- [What to do] Which of the lines below include the word "resolution"? Pull each one out.

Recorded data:
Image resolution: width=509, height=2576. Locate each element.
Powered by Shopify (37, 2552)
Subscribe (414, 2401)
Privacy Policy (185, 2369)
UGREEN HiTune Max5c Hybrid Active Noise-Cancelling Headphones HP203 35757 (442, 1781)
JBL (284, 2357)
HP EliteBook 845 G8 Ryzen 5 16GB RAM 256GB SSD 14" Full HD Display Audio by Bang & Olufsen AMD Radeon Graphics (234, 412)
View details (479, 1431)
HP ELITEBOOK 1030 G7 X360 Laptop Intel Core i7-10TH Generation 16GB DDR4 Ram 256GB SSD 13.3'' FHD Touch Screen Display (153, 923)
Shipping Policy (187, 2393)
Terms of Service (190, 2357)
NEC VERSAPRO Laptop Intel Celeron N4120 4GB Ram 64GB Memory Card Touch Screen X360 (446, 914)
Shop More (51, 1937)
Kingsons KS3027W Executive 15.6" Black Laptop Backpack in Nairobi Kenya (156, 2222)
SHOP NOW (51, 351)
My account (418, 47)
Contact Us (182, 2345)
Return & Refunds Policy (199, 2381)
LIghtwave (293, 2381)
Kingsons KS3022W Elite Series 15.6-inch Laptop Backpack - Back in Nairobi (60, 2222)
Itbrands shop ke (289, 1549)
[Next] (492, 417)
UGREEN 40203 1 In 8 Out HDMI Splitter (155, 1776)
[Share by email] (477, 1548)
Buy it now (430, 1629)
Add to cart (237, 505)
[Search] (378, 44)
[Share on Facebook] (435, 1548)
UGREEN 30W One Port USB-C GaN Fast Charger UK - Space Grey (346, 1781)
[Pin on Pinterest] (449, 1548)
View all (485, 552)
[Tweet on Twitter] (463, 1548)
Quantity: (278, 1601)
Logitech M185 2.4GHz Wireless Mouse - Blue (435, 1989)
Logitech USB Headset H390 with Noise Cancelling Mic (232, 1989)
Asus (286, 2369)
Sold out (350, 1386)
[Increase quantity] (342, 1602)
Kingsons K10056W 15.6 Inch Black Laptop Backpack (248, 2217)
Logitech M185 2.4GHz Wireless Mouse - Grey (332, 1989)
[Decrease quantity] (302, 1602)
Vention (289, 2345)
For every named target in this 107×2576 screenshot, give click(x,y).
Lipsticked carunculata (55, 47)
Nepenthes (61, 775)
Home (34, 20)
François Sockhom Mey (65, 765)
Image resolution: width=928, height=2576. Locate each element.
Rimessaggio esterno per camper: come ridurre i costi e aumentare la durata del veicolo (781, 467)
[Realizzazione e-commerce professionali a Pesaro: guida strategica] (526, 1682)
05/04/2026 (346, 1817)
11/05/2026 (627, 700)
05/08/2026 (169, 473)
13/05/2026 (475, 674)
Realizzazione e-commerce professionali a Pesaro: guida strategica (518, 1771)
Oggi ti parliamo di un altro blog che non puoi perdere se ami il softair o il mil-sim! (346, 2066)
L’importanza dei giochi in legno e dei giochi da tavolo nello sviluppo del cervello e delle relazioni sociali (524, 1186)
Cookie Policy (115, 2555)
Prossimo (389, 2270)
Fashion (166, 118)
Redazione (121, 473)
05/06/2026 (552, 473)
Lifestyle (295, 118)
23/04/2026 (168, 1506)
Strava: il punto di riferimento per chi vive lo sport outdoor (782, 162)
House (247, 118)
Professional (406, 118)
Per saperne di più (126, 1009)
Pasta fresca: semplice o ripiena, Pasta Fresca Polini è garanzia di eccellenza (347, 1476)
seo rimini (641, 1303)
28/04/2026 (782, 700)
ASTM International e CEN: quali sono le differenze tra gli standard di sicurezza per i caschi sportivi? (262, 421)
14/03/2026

- [Response]
Image resolution: width=509, height=2576. Locate each element.
Image resolution: width=928, height=2576. Locate each element.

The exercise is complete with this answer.